Am 11. März 1933 haben SA-Männer das Banner der Nationalsozialisten auf dem Rathaus gehisst. Bei der Reichstagswahl wenige Tage zuvor hatte die NSDAP im Ort die meisten Stimmen bekommen. Gleichzeitig begann die Verfolgung politisch Andersdenkender.
Die politische Stimmung in Altrip war ziemlich aufgeheizt: Am 1. März 1933 organisierte der neue SPD-Vorsitzende Oswald Jacob eine Kundgebung. Tags darauf folgte eine Wahlveranstaltung der NSDAP im „Schwanen” - unter dem provozierenden Titel „Unsere Wahrheit, die Lügen der anderen”. Beide Versammlungen waren hervorragend besucht, doch noch mehr Zuspruch hatten die Sozialdemokraten mit der Revuegruppe „Rote Welle” und der wirkungsvollen Zeitreportage „Der große Verrat”.

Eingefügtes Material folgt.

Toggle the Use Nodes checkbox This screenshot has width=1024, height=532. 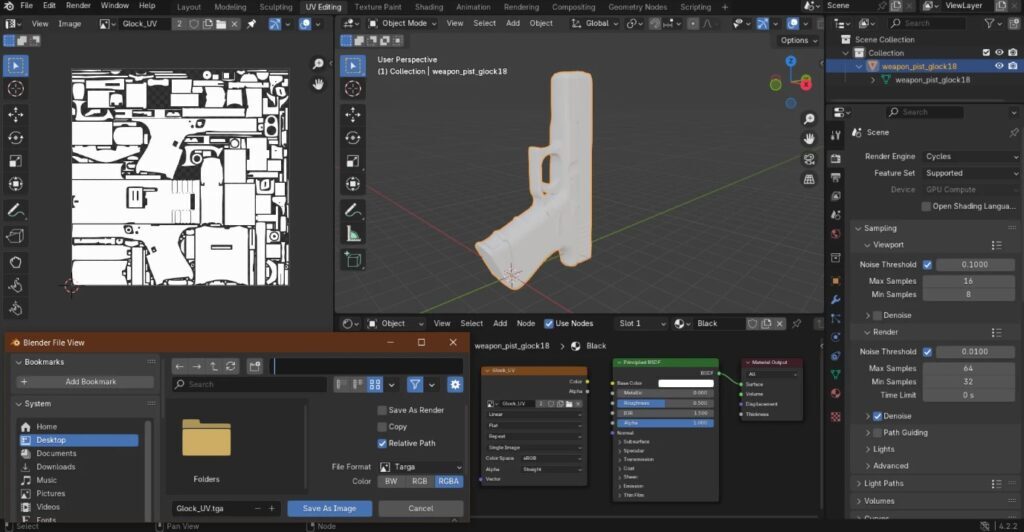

Hitlers „Privatarmee”, die SA erreichte kurz vor der Reichstagswahl am 5. März auch Altrip. SA-Leute marschierten in militärischer Formation durch den Ort, an der Spitze ein Musikzug „mit klingendem Spiel”, wobei der Parteiredner Jakob Schoner ständig gegen die „roten Bonzen” schimpfte. Das ganze Dorf war auf den Ausgang der Wahlen gespannt.
Bei der letzten Wahl hatten in Altrip die Kommunisten die meisten Stimmen erhalten. Im Nachbarort Waldsee hingegen hatte mit großem Vorsprung das Zentrum und in Neuhofen die NSDAP die Nase vorn. Am Wahlabend gab es bei der Altriper KPD „lange Gesichter”, denn die NSDAP bekam die meisten Stimmen und die SPD schnitt am zweitbesten ab. Die Altriper NSDAP-Zelle, die noch Rheingönheim unterstand, verzeichnete nun einen Mitgliederboom.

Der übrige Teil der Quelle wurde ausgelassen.